Alzheimer’s – Sensitive Topics

Sometimes I wrestle with whether or not I should write about something related to caring for a loved one with dementia. Some things just feel too private, too personal. In writing about an especially sensitive topic, I wonder if I will dishonor my mother in some way. I’ve wrestled earnestly with today’s topic for these reasons and more. However, as I speak with others who are caring for a loved one suffering from memory loss, many of them are dealing with the same thing. So, for the sake of those who need to know they’re not alone, here’s the topic:

Swearing.

As Mom’s battle with Alzheimer’s dementia intensifies, so does the bad language and harshness of the tongue. Those who help provide her care each day assure me she is still incredibly sweet – they love, love, LOVE her to pieces. They tell me that when her tongue gets sharp, she almost immediately apologizes and layers on the salve of kindness.

Before Alzheimer’s, Momma would never swear at someone. In a moment of frustration, she may think a curse word in response to a frustrating situation, but she would never say it out loud. She would quickly reign in her frustration and replace it with graciousness.

With Alzheimer’s, the filter on the tongue is missing. My sweet mother’s ability to reign in her emotions and frustrations is broken. With arms flailing, out come the curse words when her caregiver tries (sometimes in vain) to help her shower or get dressed. She’ll even blurt out curse words at me, the one who provides daily love and care for her.

It hurts my heart to hear her swear and say ugly, mean-spirited things.

Before Alzheimer’s Momma’s tongue held kind words, not critical and harsh ones. Her tongue reflected her actions and her love for her Savior; she was gracious and benevolent with both. She’d never blurt out what she thinks. She’d just smile and keep her thoughts to herself.

I know it’s the result of this disease. But, I also see very clearly that the curse of the sinful nature we are all born with is uncovered and revealed by this relentless and wicked disease. I know in my heart how much my mother loves Jesus. And I know how immersed she was in the Scriptures and what a prayer warrior she was before this disease stripped her mind of the ability to recall the things she has learned.

I always hoped that she would defy the odds of this disease and never forget the Scriptures she has learned. But now, it seems, she cannot understand what she is reading and tells me that the Bible I keep on her nightstand isn’t hers, even though it is filled with her own handwritten notes, prayers and thoughts.

- Extracted data entries:
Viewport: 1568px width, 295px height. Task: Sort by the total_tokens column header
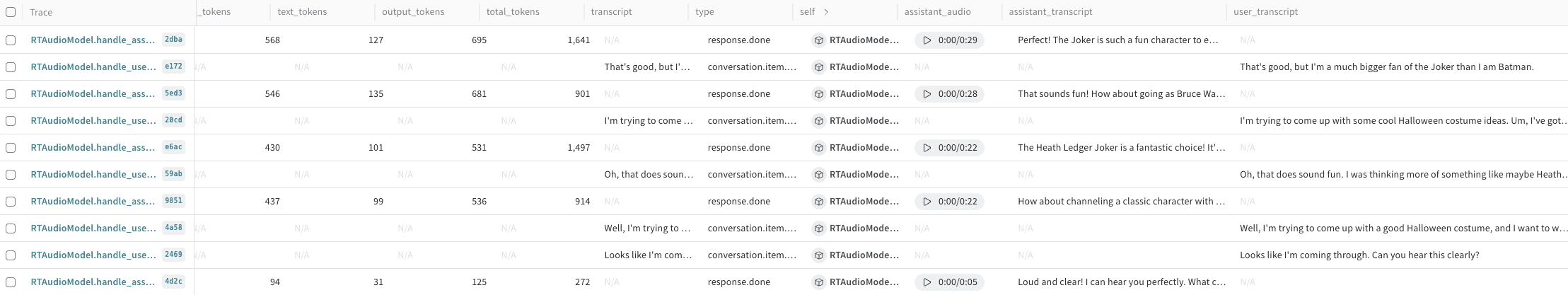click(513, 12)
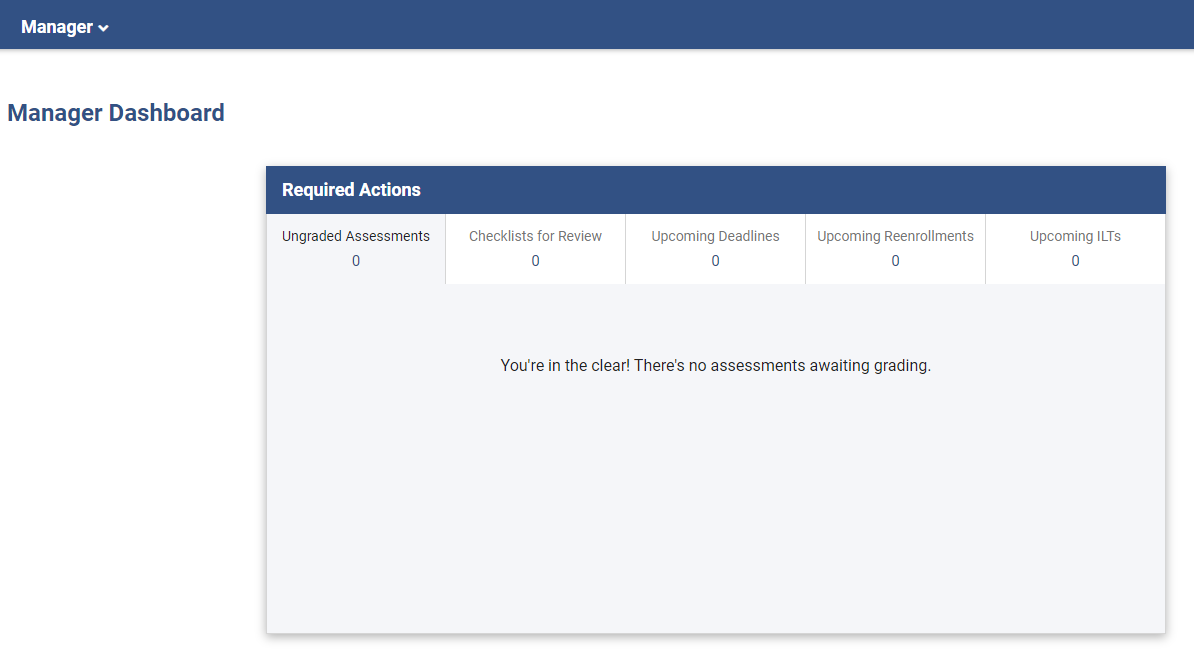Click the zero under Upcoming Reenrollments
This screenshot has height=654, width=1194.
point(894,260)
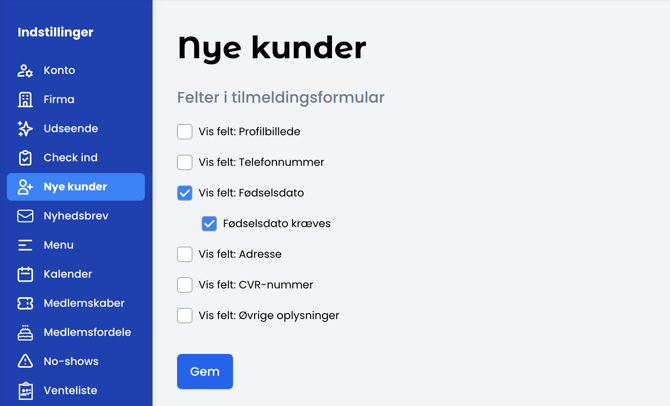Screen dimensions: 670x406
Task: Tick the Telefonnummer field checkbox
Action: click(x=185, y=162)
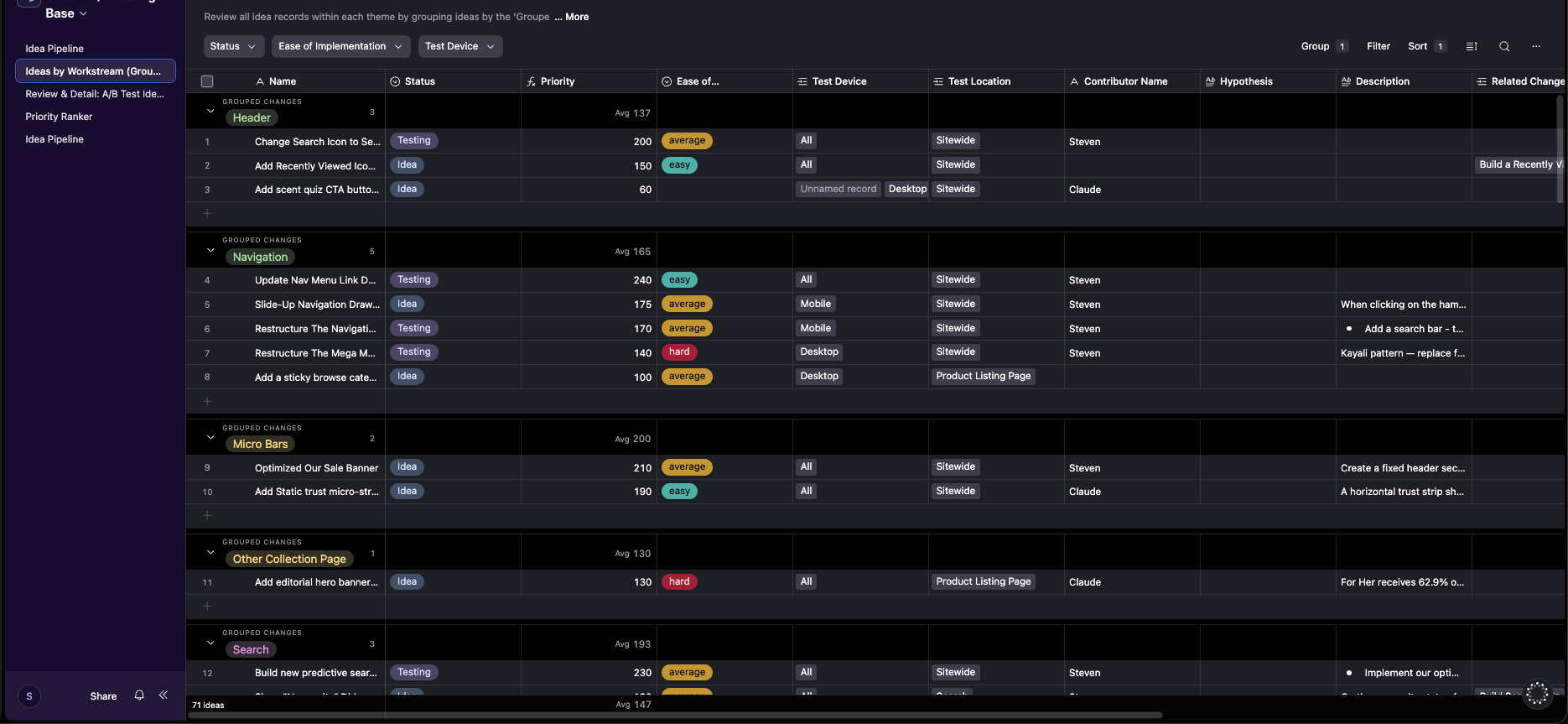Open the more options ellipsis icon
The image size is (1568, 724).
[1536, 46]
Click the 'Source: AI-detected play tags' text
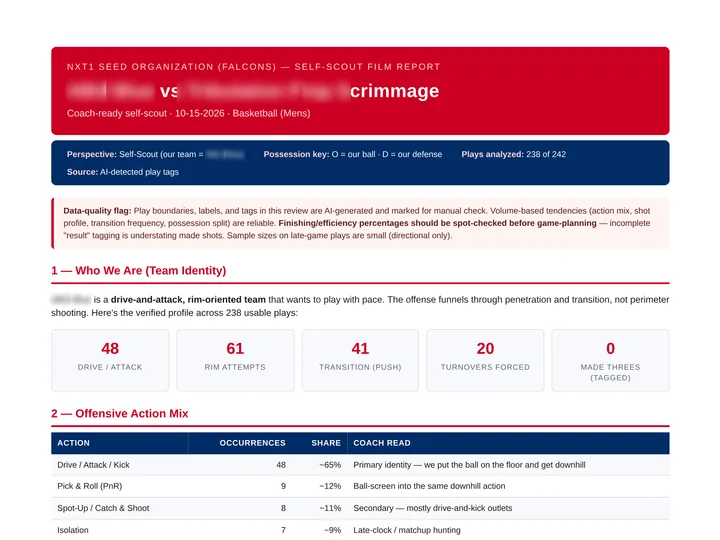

- WORK INSTRUCTION: In the text on Alzheimer's and swearing, retype the passage from "Before Alzheimer’s Momma’s" to "thoughts to herself." word for word.

- YOUR SOLUTION:
Before Alzheimer’s Momma’s tongue held kind words, not critical and harsh ones. Her tongue reflected her actions and her love for her Savior; she was gracious and benevolent with both. She’d never blurt out what she thinks. She’d just smile and keep her thoughts to herself.